Unified Microphone Conversion: Many-to-Many Device Mapping via Feature-wise Linear Modulation
Myeonghoon Ryu, Hongseok Oh, Suji Lee, Han Park
TL;DR
The paper tackles the problem of sound event classification under device variability caused by recording hardware. It proposes Unified Microphone Conversion, a FiLM-conditioned CycleGAN framework that achieves many-to-many device mappings using a single generator and multiple discriminators, augmented by a synthetic frequency response difference generator. Key contributions include the FiLM encoder that modulates feature statistics with device-specific embeddings, the integration of frequency-response information into the generator, and a scalable synthetic FR difference strategy that reduces data collection needs. Empirical results show improvements of $2.6\%$ in macro-average F1 and a $0.8\%$ reduction in variability compared to state-of-the-art, demonstrating scalable, robust SEC performance across diverse devices.
Abstract
We present Unified Microphone Conversion, a unified generative framework designed to bolster sound event classification (SEC) systems against device variability. While our prior CycleGAN-based methods effectively simulate device characteristics, they require separate models for each device pair, limiting scalability.
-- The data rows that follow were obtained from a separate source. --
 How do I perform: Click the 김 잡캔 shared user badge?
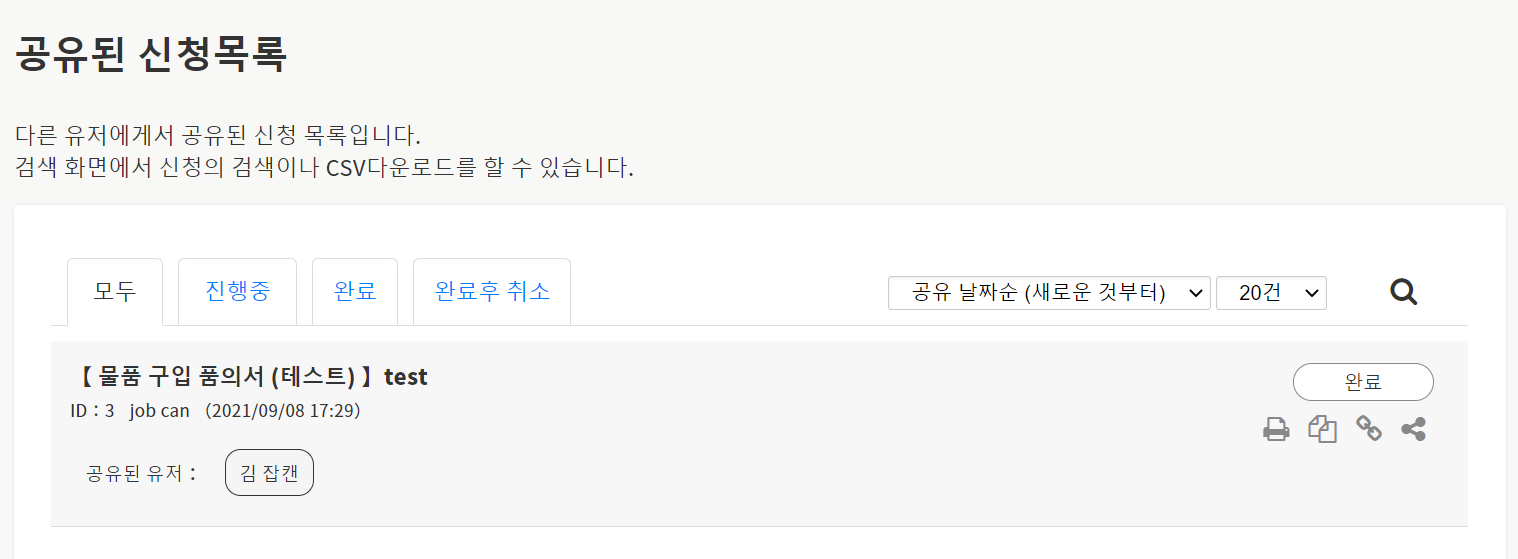pyautogui.click(x=269, y=473)
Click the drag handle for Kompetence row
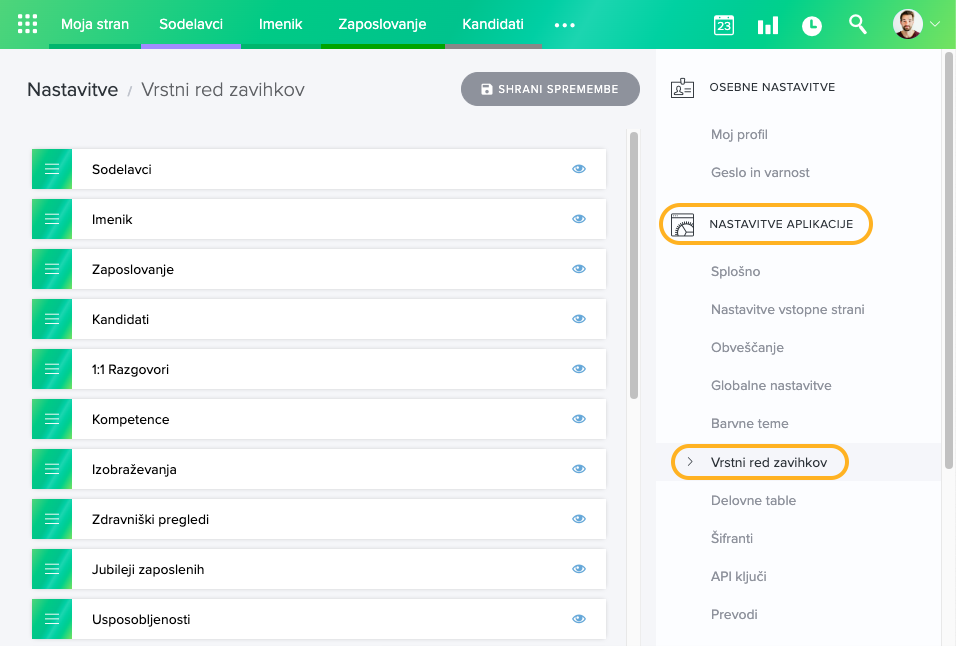Image resolution: width=956 pixels, height=646 pixels. [52, 419]
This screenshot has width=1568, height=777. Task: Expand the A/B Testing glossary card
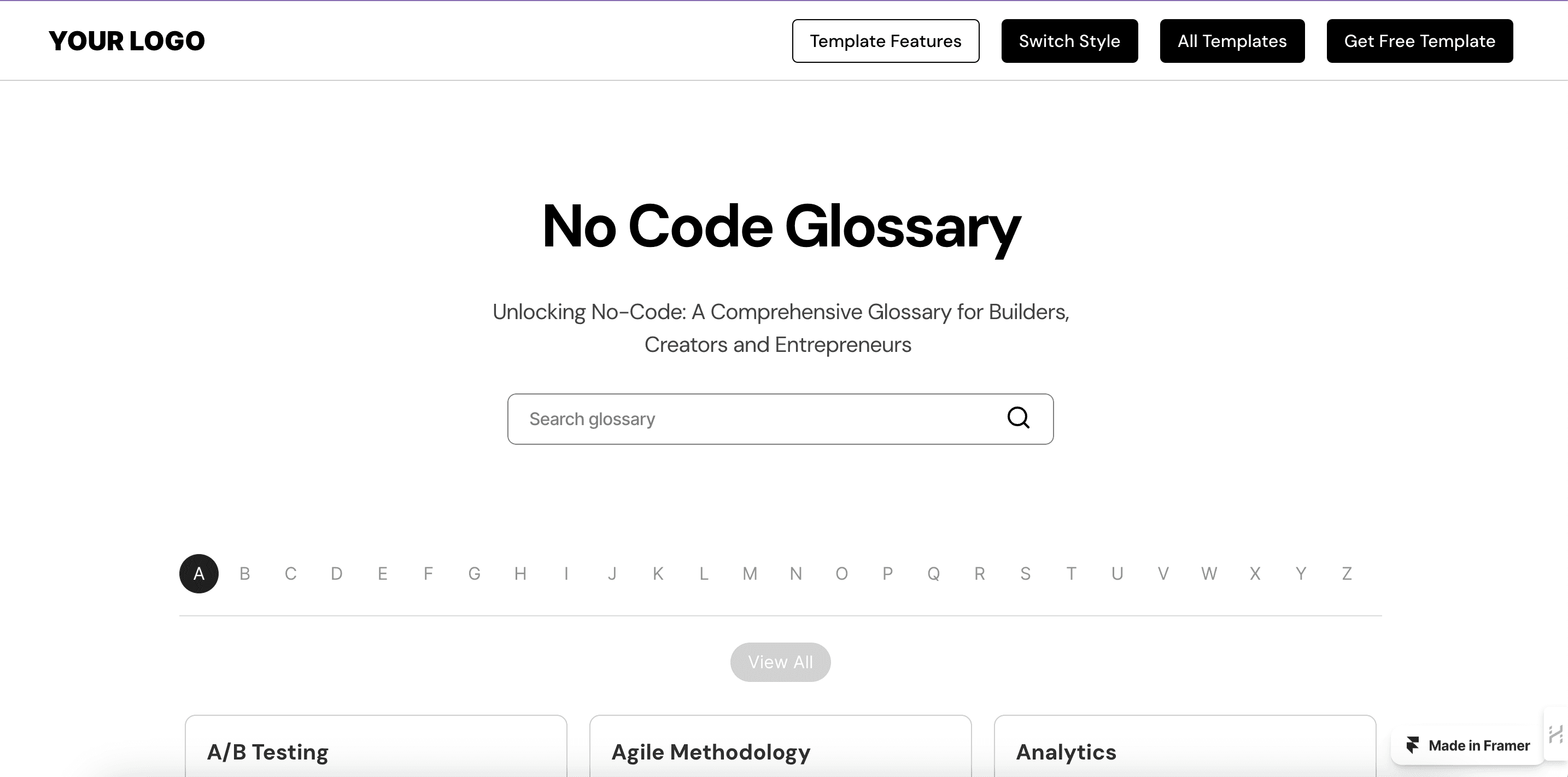[377, 751]
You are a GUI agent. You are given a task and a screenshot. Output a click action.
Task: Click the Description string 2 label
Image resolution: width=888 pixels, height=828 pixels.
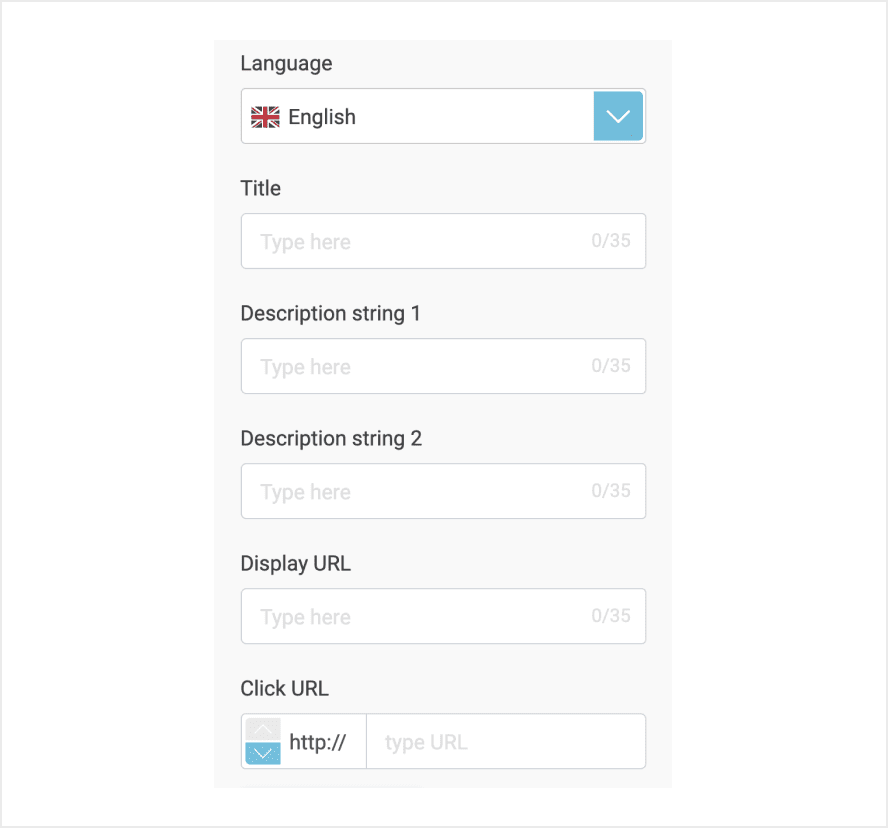(x=330, y=438)
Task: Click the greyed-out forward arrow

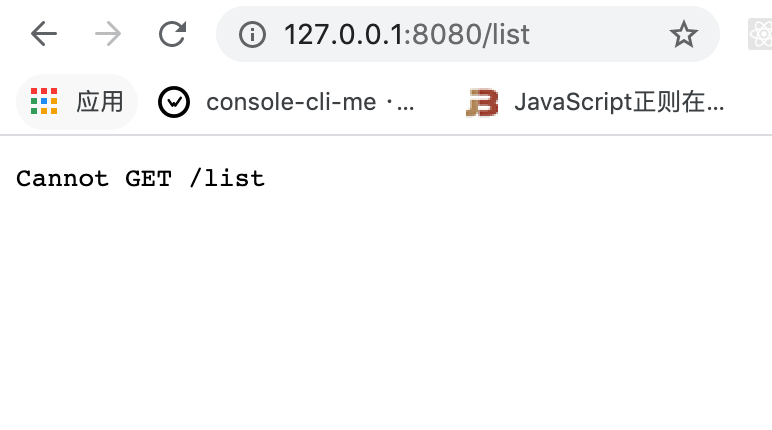Action: 108,35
Our approach overcomes this constraint by conditioning the generator on frequency response data, enabling many-to-many device mappings through unpaired training. We integrate frequency-response information via Feature-wise Linear Modulation, further enhancing scalability. Additionally, incorporating synthetic frequency response differences improves the applicability of our framework for real-world application. Experimental results show that our method outperforms the state-of-the-art by 2.6% and reduces variability by 0.8% in macro-average F1 score.